Information START

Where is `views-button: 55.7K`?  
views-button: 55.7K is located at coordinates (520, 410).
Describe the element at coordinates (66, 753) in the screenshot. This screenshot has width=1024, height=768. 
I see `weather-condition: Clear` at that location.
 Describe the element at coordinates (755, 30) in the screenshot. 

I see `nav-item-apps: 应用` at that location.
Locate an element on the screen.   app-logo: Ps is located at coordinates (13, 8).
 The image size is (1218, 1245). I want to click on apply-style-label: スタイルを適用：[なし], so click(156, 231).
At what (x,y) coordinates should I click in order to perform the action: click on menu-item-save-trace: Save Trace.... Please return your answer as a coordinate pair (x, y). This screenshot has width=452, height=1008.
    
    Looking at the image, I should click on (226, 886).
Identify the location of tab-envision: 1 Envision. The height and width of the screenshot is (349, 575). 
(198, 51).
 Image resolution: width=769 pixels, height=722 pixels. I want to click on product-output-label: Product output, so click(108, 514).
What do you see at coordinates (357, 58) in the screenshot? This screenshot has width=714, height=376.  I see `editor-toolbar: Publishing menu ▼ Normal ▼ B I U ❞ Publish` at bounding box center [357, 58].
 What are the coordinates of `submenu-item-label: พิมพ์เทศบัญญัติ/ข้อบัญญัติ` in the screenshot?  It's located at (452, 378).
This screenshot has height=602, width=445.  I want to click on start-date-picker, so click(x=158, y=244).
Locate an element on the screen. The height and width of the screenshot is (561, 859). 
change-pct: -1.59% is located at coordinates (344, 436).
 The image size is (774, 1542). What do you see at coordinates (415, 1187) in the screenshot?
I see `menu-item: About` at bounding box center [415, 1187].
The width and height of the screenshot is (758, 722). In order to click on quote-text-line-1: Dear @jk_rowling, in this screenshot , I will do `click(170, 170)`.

Information END

**Problem**
Which lines in the data entries above contain the word "want"? Copy each of those lines.

**Solution to this problem**
 The image size is (1218, 1245). I want to click on apply-style-label: スタイルを適用：[なし], so click(156, 231).
 Image resolution: width=769 pixels, height=722 pixels. I want to click on product-output-label: Product output, so click(108, 514).
This screenshot has height=602, width=445.  I want to click on start-date-picker, so click(x=158, y=244).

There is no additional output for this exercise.